"""

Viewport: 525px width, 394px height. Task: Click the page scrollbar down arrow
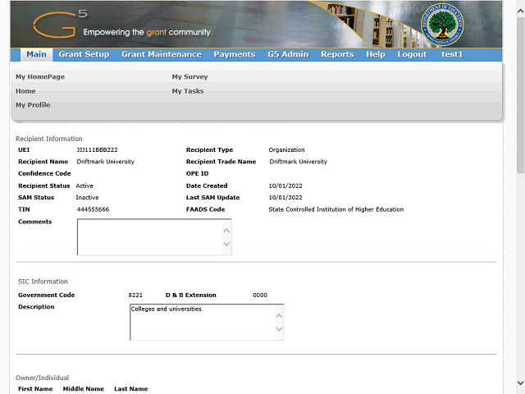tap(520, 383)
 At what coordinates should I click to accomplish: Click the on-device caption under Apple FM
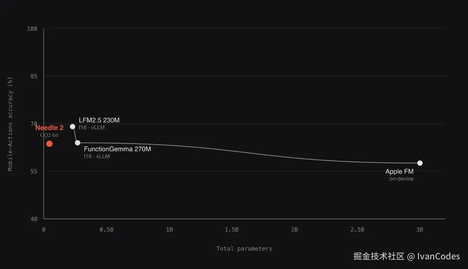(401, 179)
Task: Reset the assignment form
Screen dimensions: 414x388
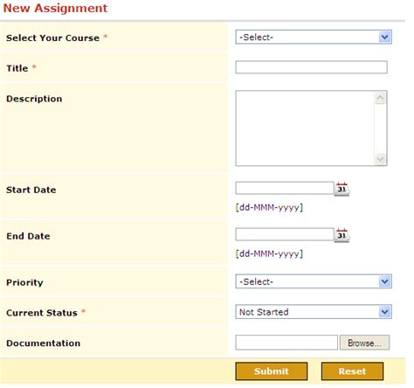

"""
"""

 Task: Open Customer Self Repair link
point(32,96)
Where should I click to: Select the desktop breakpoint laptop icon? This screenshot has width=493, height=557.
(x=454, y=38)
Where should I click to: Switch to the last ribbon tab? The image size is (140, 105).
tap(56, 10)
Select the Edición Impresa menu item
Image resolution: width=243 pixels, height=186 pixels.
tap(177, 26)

"""
"""

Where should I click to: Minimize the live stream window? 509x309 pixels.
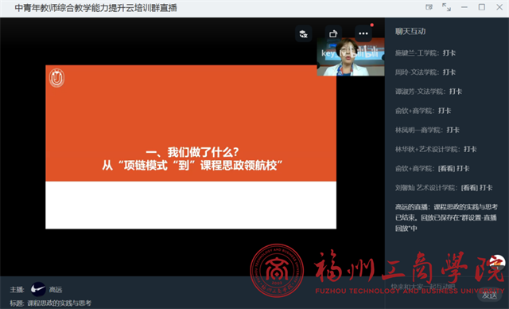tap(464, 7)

"""

Work to complete —
Among the entries above, find the line with "Viewport: 525px width, 394px" and repeat exactly from there through the line with "Screen dimensions: 414x388", leaving out the pictures.

Output for this exercise —
Viewport: 525px width, 394px height. Task: Click the page scrollbar down arrow
tap(520, 383)
 At what coordinates should I click to accomplish: Click the on-device caption under Apple FM
(401, 179)
Task: Reset the assignment form
Screen dimensions: 414x388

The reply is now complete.